- Film poster
- Directed by: Adam Graveley
- Written by: Adam Graveley
- Produced by: Dion Borrett
- Starring: Jesse McGinn Robert Hartburn Bruce Denny
- Cinematography: Daniel Holliday
- Music by: Tim Count
- Release date: August 26, 2017 (Horror Channel FrightFest);
- Running time: 72 minutes
- Country: Australia
- Language: English

= 3rd Night =

2017 film directed by Adam Graveley

3rd Night is an Australian horror film directed and written by Adam Graveley and starring Jesse McGinn, Robert Hartburn, and Bruce Denny.

==Plot==
The film follows Meagan and Jonathan, a married couple who have moved from the city to the country, where they have purchased an orchard farmhouse. Immediately after moving in the couple begin to experience a series of disturbing events. As the events grow in severity, an unknown figure begins to stalk both the couple as well as a pair of hunters who have been squatting on the property in order to hunt rabbits, as part of the region's culling season. This figure, identified as The Watcher, has been slaying people for an indeterminate amount of time. As the film progresses The Watcher murders the squatters as well as Jonathan, leaving only Meagan alive. The film ends with The Watcher attacking Meagan off-screen, presumably killing her.

==Cast==
- Jesse McGinn as Meagan Reid
- Robert Hartburn as Jonathan Reid
- Bruce Denny as Cambo
- Connor Gosatti as Rex
- Rose McKenna as Deidre Bodeen

==Production==
When writing the script Graveley was inspired by the story of The Watcher of Westfield, New Jersey. He was also inspired by the filming location, the Longvalley Orchard in Jarrahdale, Western Australia.
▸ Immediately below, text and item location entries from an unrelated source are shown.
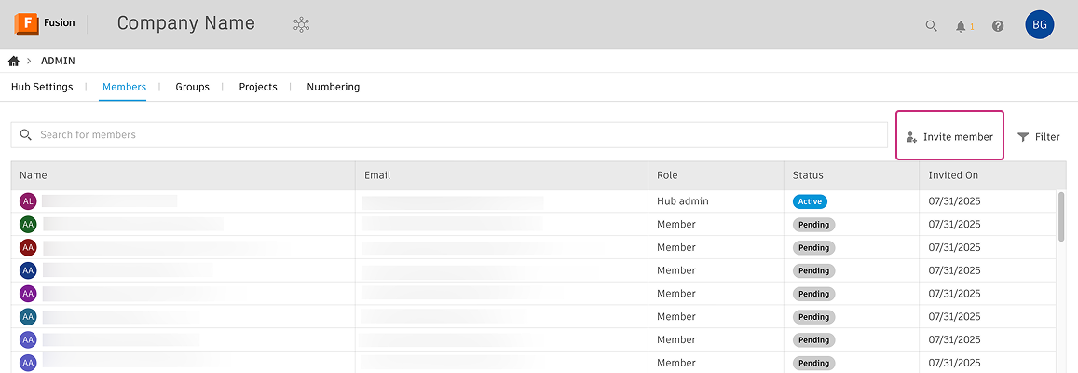Viewport: 1078px width, 373px height.
Task: Click the ADMIN breadcrumb link
Action: [58, 61]
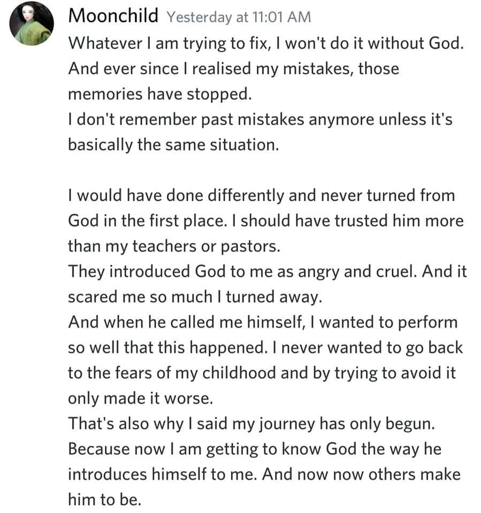Click the text "memories have stopped."
The height and width of the screenshot is (513, 481).
tap(159, 94)
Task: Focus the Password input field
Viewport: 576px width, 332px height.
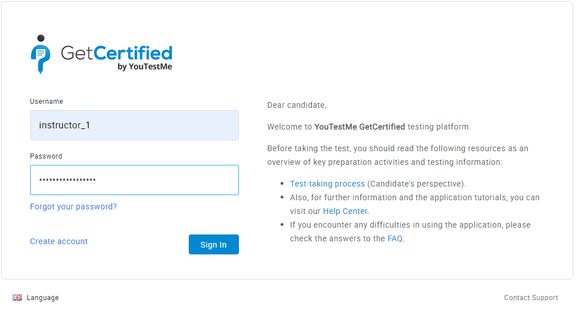Action: (134, 180)
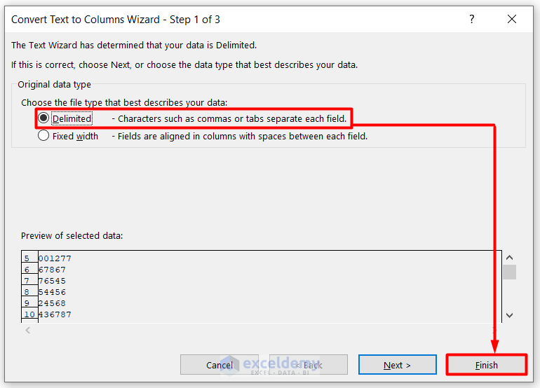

Of the location, Graveley stated that "We wanted to create a sense of unease and creepiness so using the natural bushland around the orchard was the perfect setting."

== Release ==
3rd Night had its world premiere on 26 August 2017 at FrightFest.

== Reception ==
Anton Bitel reviewed the film for SciFiNow, stating that the film "plays a familiar game in a mostly familiar way, but makes the most of its outback setting and (largely) nocturnal camerawork to conjure a sense of feral menace." PopHorror's Jennifer Bonges also reviewed the film, stating that it exceeded her expectations and that it was "a well constructed film with a chilling setting of the isolated outback and solid performances to back that up."